Iio Sōgi, (or Inō Sōgi) generally known as Sōgi (宗祇), was a Japanese poet. He came from a humble family from the province of Kii or Ōmi, and died in Hakone on September 1, 1502. Sōgi was a Zen monk from the Shōkoku-ji temple in Kyoto and he studied poetry, both waka and renga. In his 30s, he became a professional renga poet.

During his travels to almost every corner of Japan, he was welcomed by the most powerful political, military and literary figures of his day. He attracted more disciples than any other poet of his generation.

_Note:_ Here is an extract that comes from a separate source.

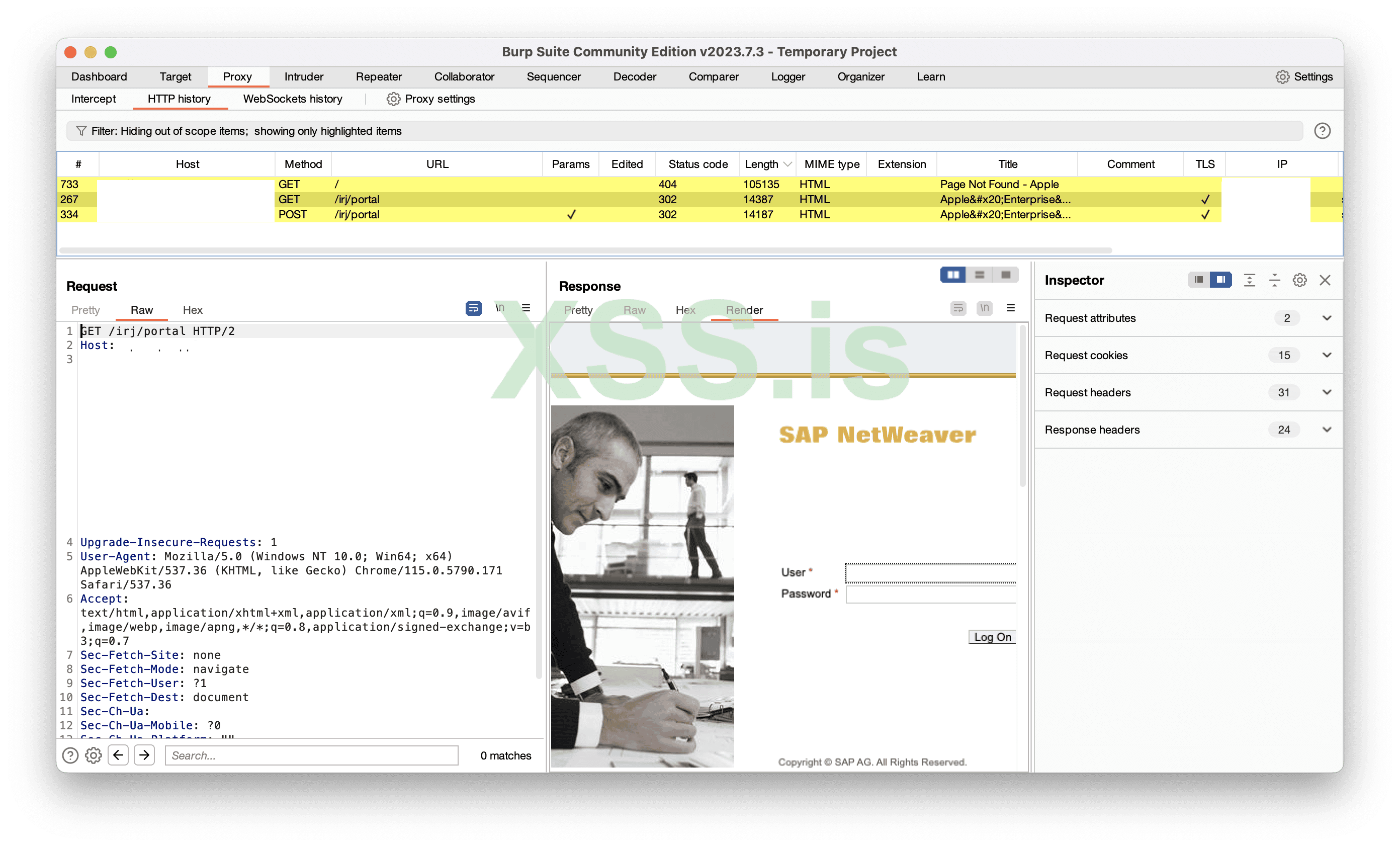Viewport: 1400px width, 847px height.
Task: Click the request Search input field
Action: point(311,755)
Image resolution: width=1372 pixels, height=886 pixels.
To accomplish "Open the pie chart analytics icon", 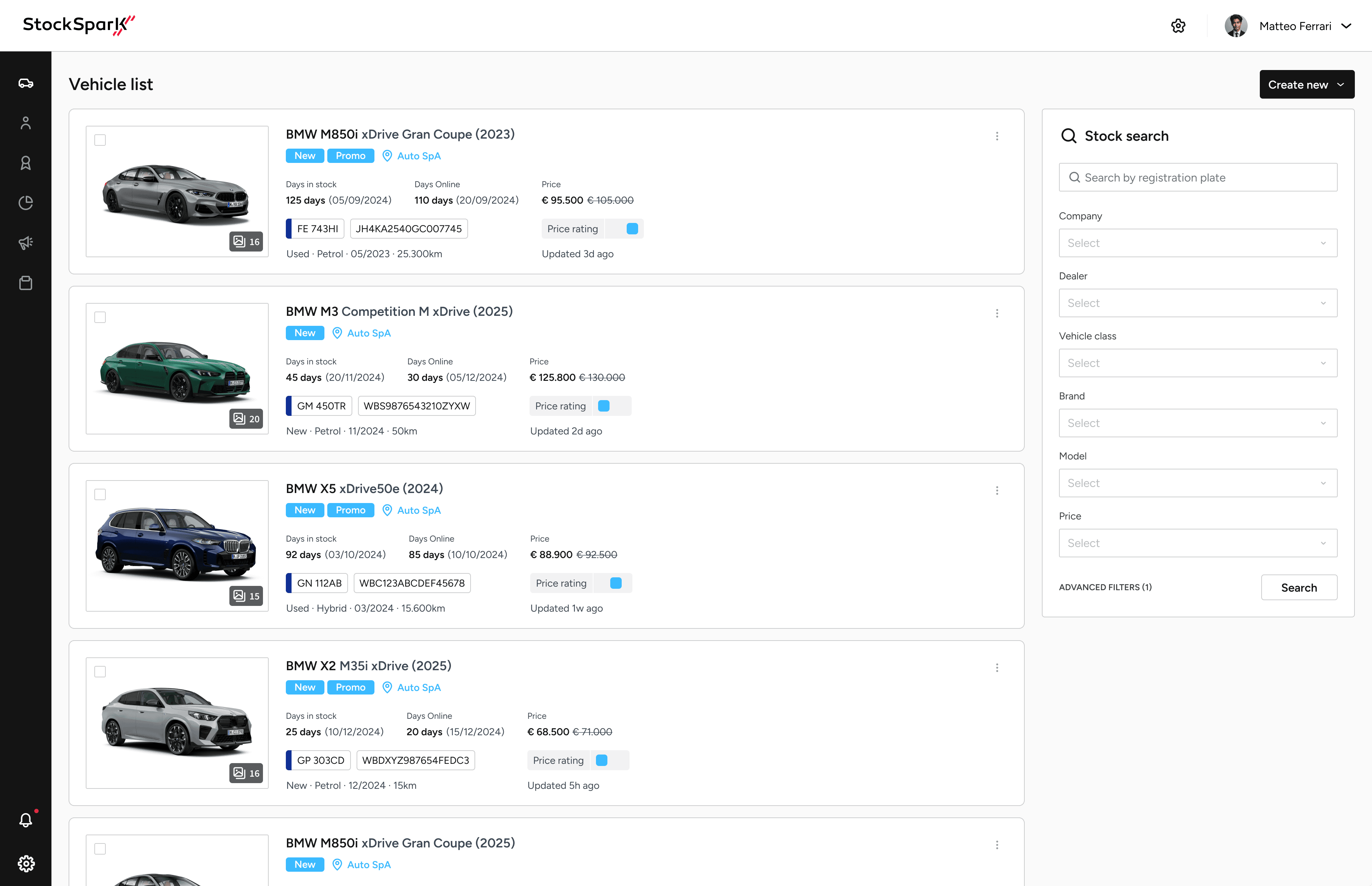I will point(25,203).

After traveling throughout Japan, he returned to Kyoto, where he commanded great respect.

He is best-remembered for his renga, wherein two or more poets collaborate to create a poem, by writing alternate stanzas. In Sōgi's day, such renga were typically 100 verses in length. Arising from the court tradition of waka, renga was cultivated by the warrior class as well as by courtiers, and some of the best renga poets, such as Sōgi, were commoners.

Sōgi is considered the greatest master of renga, his two most famous works being "Three Poets at Minase" (Minase sangin hyakuin, 1488) and "Three Poets at Yuyama" (Yuyama sangin hyakuin, 1491). This outstanding poet left more than 90 works (anthologies, diaries, poetic criticisms and manuals, among others). Before his death, he wrote "Sōgi Alone", which mostly includes his memoirs.